Keywords: Tumors (Pre-Treatment), Brain Connectivity, Glioma; Multimodal; Integration; Structural Connectivity; Functional Connectivity

Motivation: Brain networks glioma’s disruption was often explored through separate examinations of structural and functional connectivity. However, there were limited efforts in glioma research to investigate the interplay between structure-function and how this connection might influence our comprehension.

Goal(s): Can integrating structural and functional connectivity aid understanding the alterations’ neurobiological foundation in brain networks caused by glioma?

Approach: The study design involves standard diffusion MR and rs-fMRI preprocessing, statistical methods including Pearson and Spearman correlation and Euclidean distance computation.

Results: This study underscores the significance of examining structure-function integration, where both microstructure and function play crucial roles in relation to white matter integrity. 

Impact: Glioma, the primary brain tumor, affects both structural and functional connectivity. Understanding alterations in structure-function integration and connection with single-modalities, may be of highest significance for a more comprehensive explanation of compensatory mechanisms induced by glioma and its clinical progression.

Keywords: Tumors (Pre-Treatment), Tumor, Glioma; SWI; ADC; Machine learning

Motivation: WHO Grade, IDH mutation and MGMT promoter methylation are important for precise diagnosis and treatment plans for diffuse glioma patients. 

Goal(s): This study aimed to investigate the predictive value of radiomics features extracted from Structural MRI, ADC and SWI. 

Approach: Radiomic features were extracted from T1WI, T2WI, T1CE, FLAIR, ADC and SWI. Analysis of variance F-test were used for feature selection. 11 classifiers were utilized for model establishment.

Results: For WHO Grade task, the highest AUC was 0.990;   for IDH mutation task, the highest AUC was 0.947. All the constructed models failed to predict MGMT promoter methylation status efficiently. 

Impact: This work will help neuro-oncologists better understand the radiological manifestation of gliomas.

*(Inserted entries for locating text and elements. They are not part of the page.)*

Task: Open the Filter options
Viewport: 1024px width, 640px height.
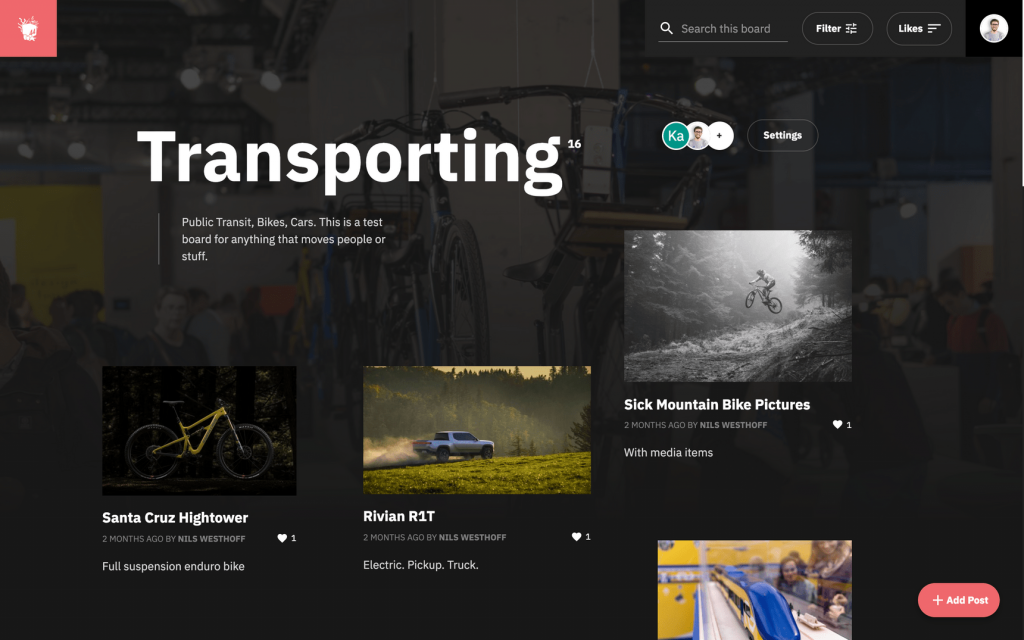Action: [837, 29]
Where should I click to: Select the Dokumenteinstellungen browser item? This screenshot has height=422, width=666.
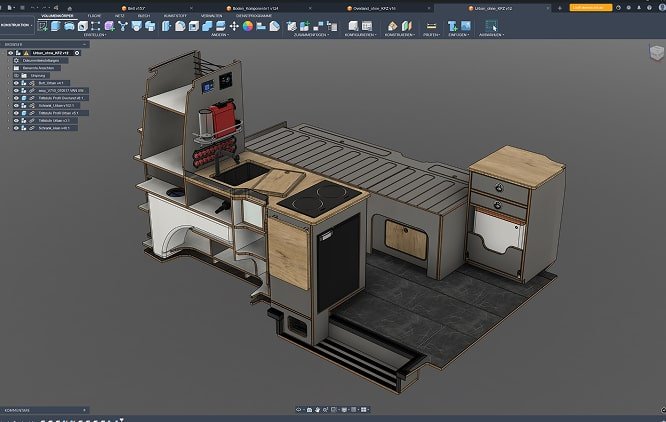click(42, 60)
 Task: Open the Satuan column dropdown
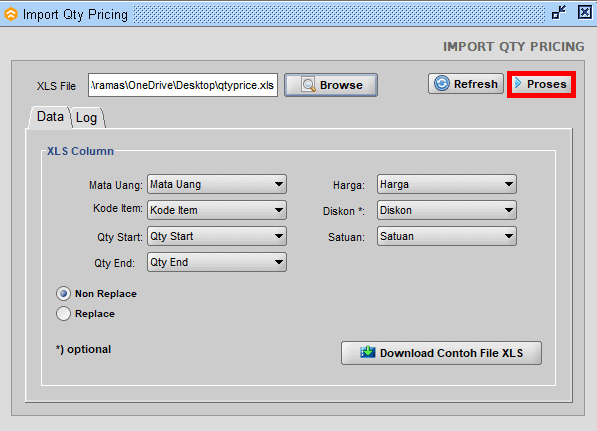pos(447,236)
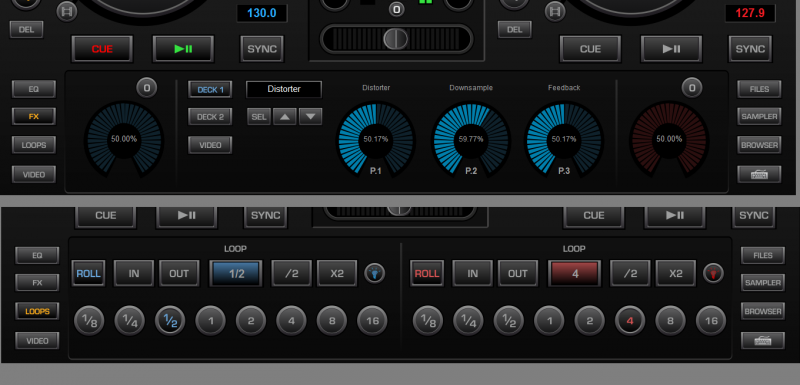Click the red loop lamp icon on right deck

713,273
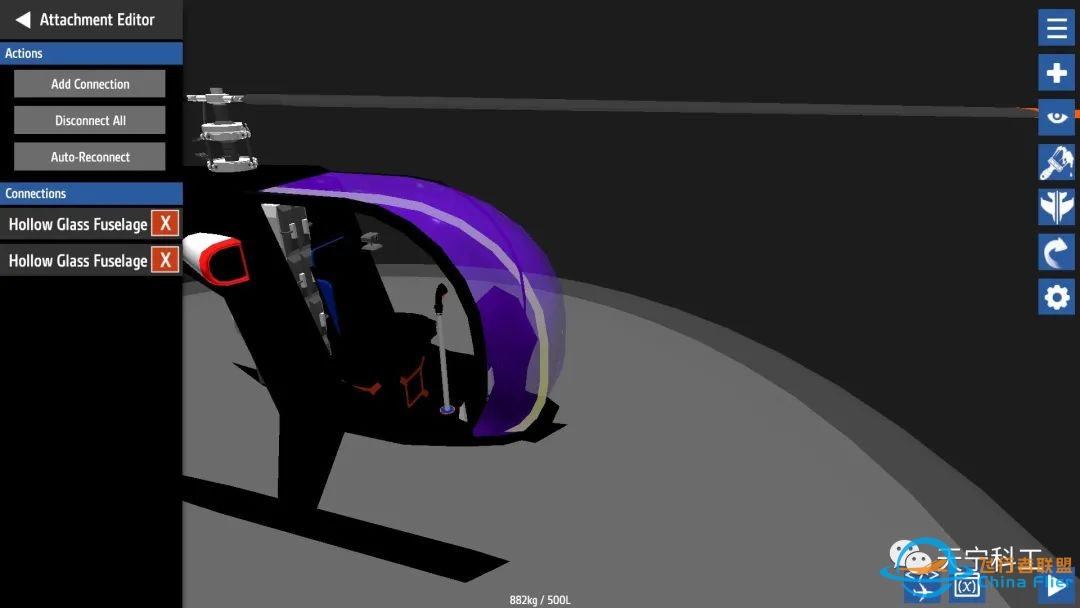Select second Hollow Glass Fuselage entry
The image size is (1080, 608).
[x=77, y=261]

Keywords: Tumors (Post-Treatment), Arterial spin labelling, Machine Learning/Artificial Intelligence, Tumor

Motivation: The accuracy of cerebral blood flow (CBF) quantification in arterial spin labelling (ASL) may reduce in regions exhibiting pathology-induced signal abnormalities in proton density (PD) images.

Goal(s): To develop an algorithm for improved CBF quantification by correcting signal abnormalities in PD images due to pathology.

Approach: To correct signal abnormalities, an image-inpainting algorithm based on deep learning (DL) was developed using healthy subject data. The algorithm was demonstrated with an application to patients post tumour treatment.

Results: The developed DL algorithm was able to effectively correct signal abnormalities, resulting in improved CBF maps.

Impact: The improvement in CBF accuracy through DL-corrected PD images may aid clinicians in their assessment of patients. This study demonstrates the potential benefit of the proposed method in an example application of monitoring tumour recurrence post treatment with ASL.

Keywords: Tumors (Pre-Treatment), Radiomics, Malignant gliomas, Habitat imaging

Motivation: Malignant gliomas are characterized by considerable intra-tumor heterogeneity directly related to treatment failure. Habitat imaging allows to visualize in vivo such heterogeneity.

Goal(s): Investigating a novel approach based on 3T PET/MRI acquisitions for assessing HYpoxia, PErfusion, DIffusion, and methionine-PET for tissue metabolism in malignant gliomas. 

Approach: Quantitative data from PET/MRI are combined in a unique HYPERDIrect map to identify discrete radiomic clusters or `habitats', possibly reflecting diverse genetic and biological features, to be proven by image-guided tissue sampling.

Results: Preliminary analysis showed high habitat imaging reproducibility and a reliable correlation between the expected microenvironment of the different habitats and the actual histopathological characteristics.

Impact: The HYPERDIrect map may represent a tool for decoding pattern of glioma heterogeneity and a new biomarker for stratifying prognosis and selecting patients for personalized approaches.